Whether it's black-tie, cocktail, or hula-skirts only, it's perfectly acceptable to include a dress code on your invitation. Dress information is typically printed at the bottom of a formal invitation, or can be included in the text of a more casual invite.
It's courteous to invite the spouses or long-term partners of your friends, but don't feel that you have to offer a +1 to every wedding guest. To avoid the dreaded last-minute date, specify who is invited on both the invitation and reply card, so that it's impossible for guests to squeeze in an extra name.
Nothing says, "I rushed through these invitations at the last minute" like a printed address label. Instead, take the time to handwrite the full names and addresses of your guests on each envelope. Have chicken scratch for handwriting? Hire a calligrapher. Don’t forget to check (and double check) the correct spellings of the first and last names of all of your guests before you begin.
Always include the first and last names of the marrying couple, the date, time and location(s) of the ceremony and reception, and reply information on your invitation. This may seem like a no-brainer, but you'd be surprised what gets forgotten when you're in the thick of wedding planning! Get the essentials on your invites before you start to consider maps, hotel information, and other enclosures.
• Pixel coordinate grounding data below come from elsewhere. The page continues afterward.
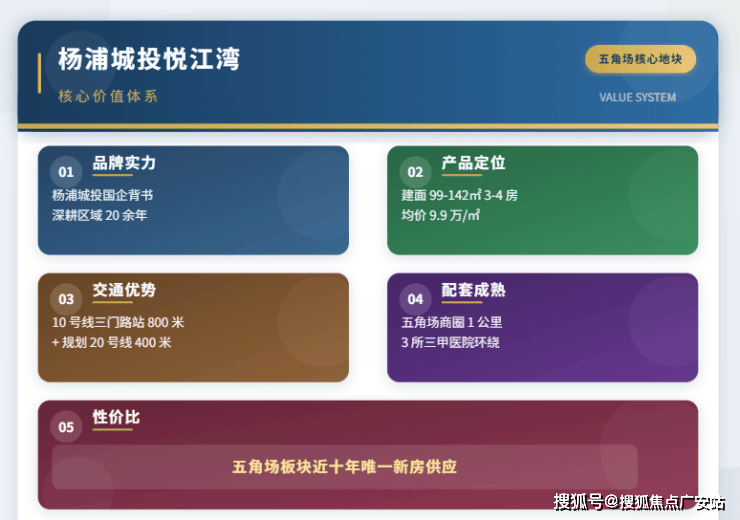Click the 五角场板块近十年唯一新房供应 banner
This screenshot has width=740, height=520.
click(345, 467)
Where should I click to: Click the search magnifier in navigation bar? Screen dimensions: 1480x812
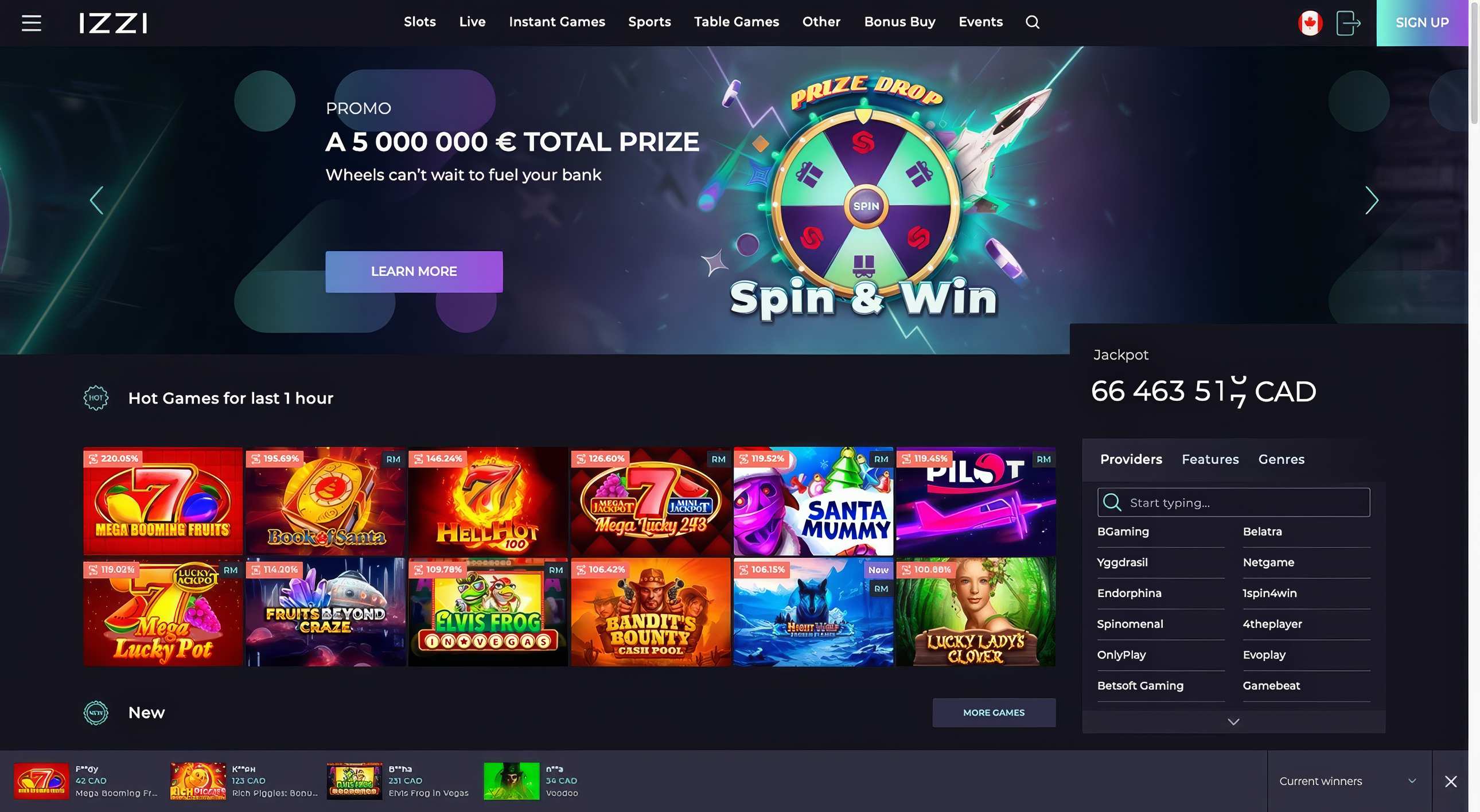[x=1033, y=22]
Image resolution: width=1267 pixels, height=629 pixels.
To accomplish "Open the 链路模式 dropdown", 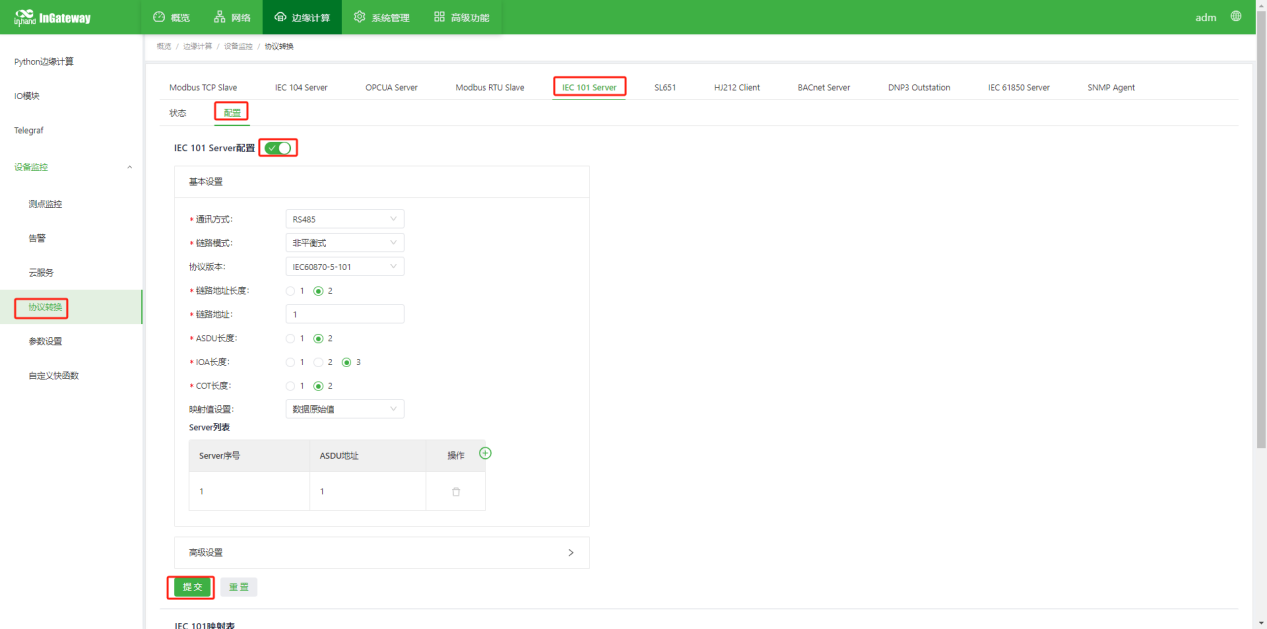I will (344, 243).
Your parents/partner's parents can "host" the wedding, or you and your spouse-to-be can do the job — it's entirely up to you. If your parents are hosting, include their names at the top of the invitation and indicate that they invite guests to celebrate the marriage of their children. If you are hosting the wedding yourselves, you can indicate that beneath your full names. Consider language like, "Sam Brown and Tracy Harris, together with their families, invite you to celebrate their marriage."